WHAT NEEDS TO BE DONE:
Pick out every line in the rows below that contains the word "icon", and copy each one unchanged.

EXTRACTED DATA:
--------------------
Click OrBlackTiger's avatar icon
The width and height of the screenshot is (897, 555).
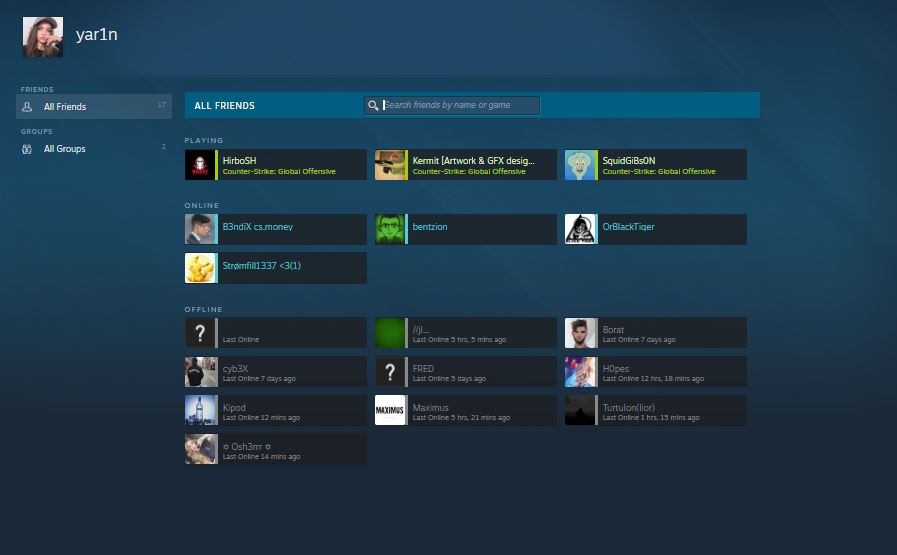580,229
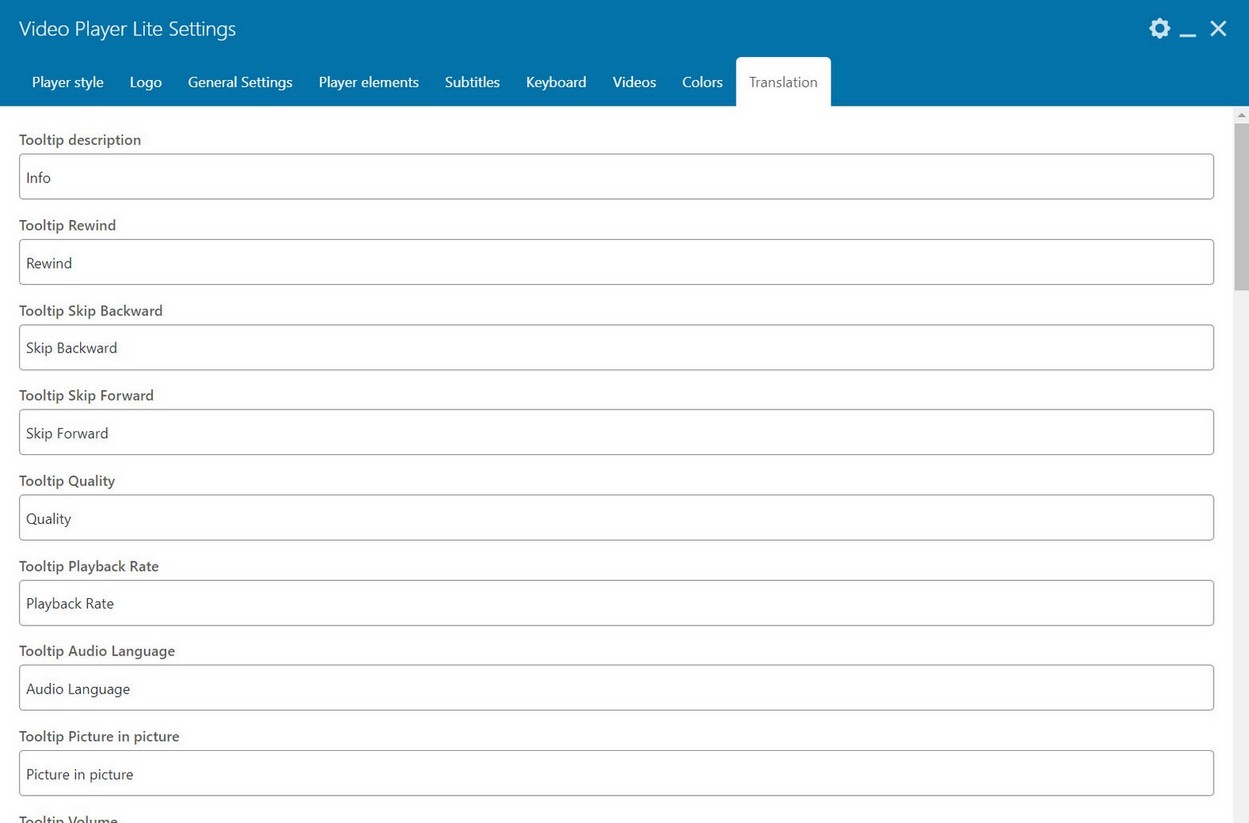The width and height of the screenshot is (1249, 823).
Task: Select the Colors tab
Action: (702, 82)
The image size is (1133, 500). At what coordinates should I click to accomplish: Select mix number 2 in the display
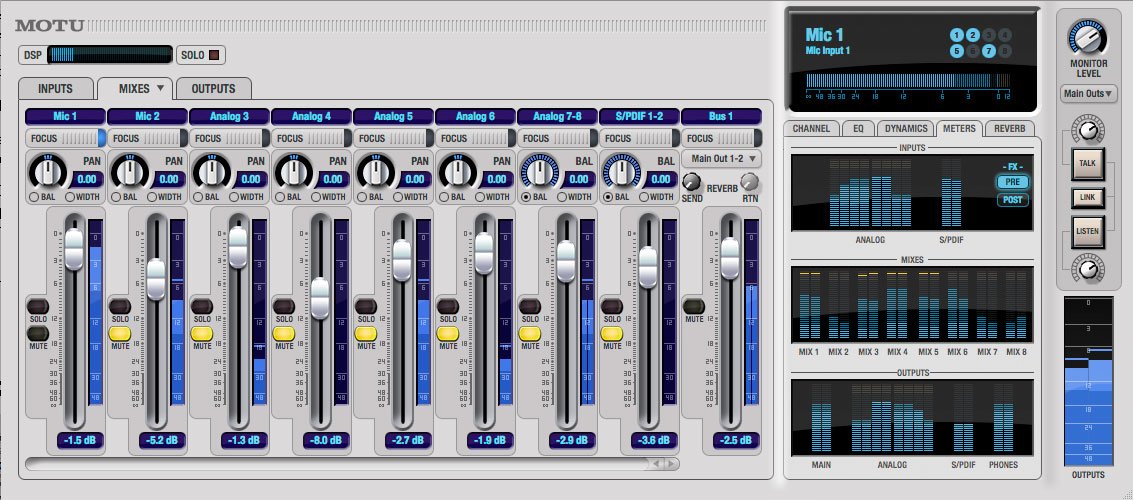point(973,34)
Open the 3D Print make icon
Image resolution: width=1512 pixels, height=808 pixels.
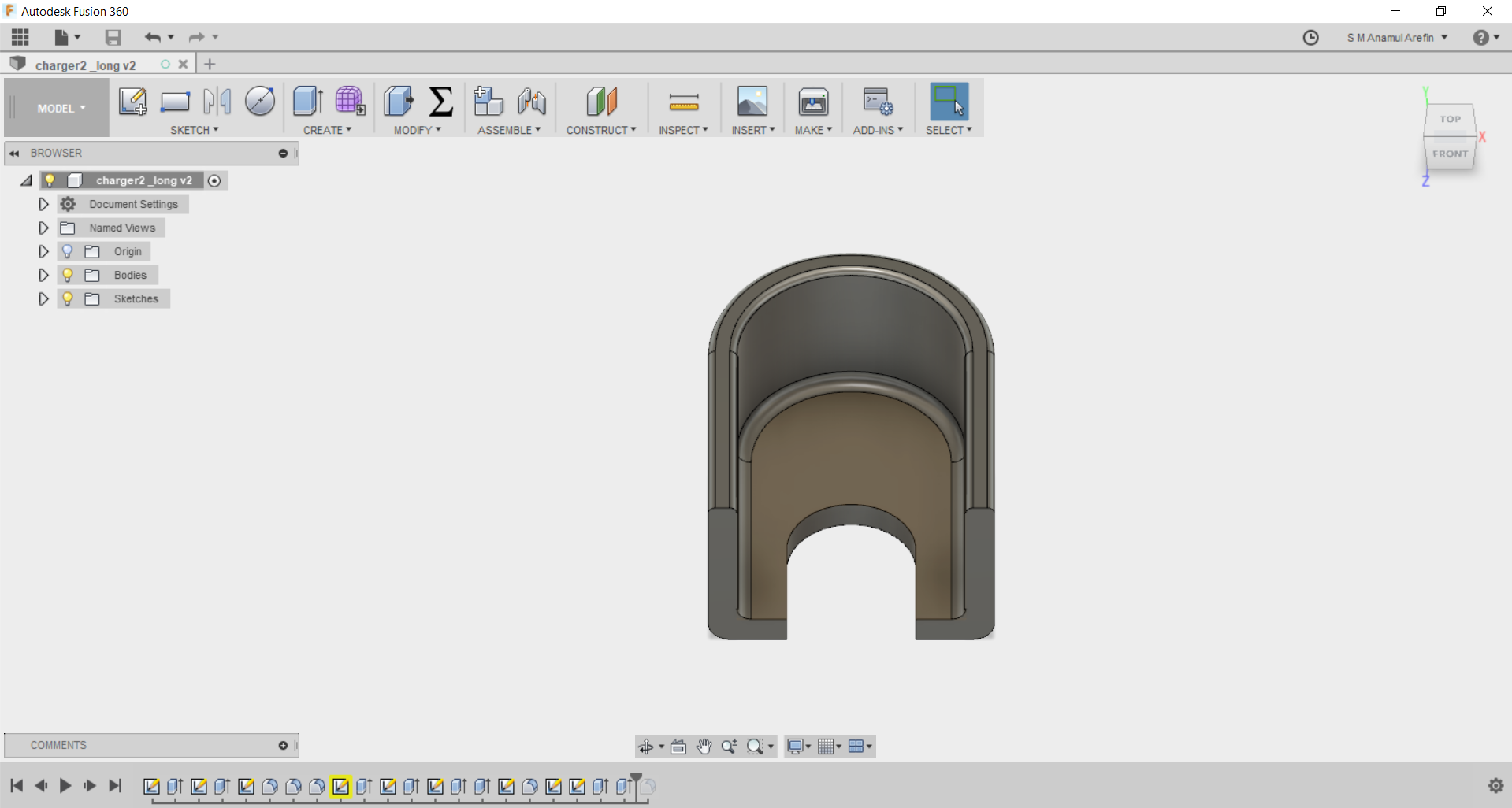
--------------------
TASK OUTPUT:
Click OrBlackTiger's avatar icon
Open the 3D Print make icon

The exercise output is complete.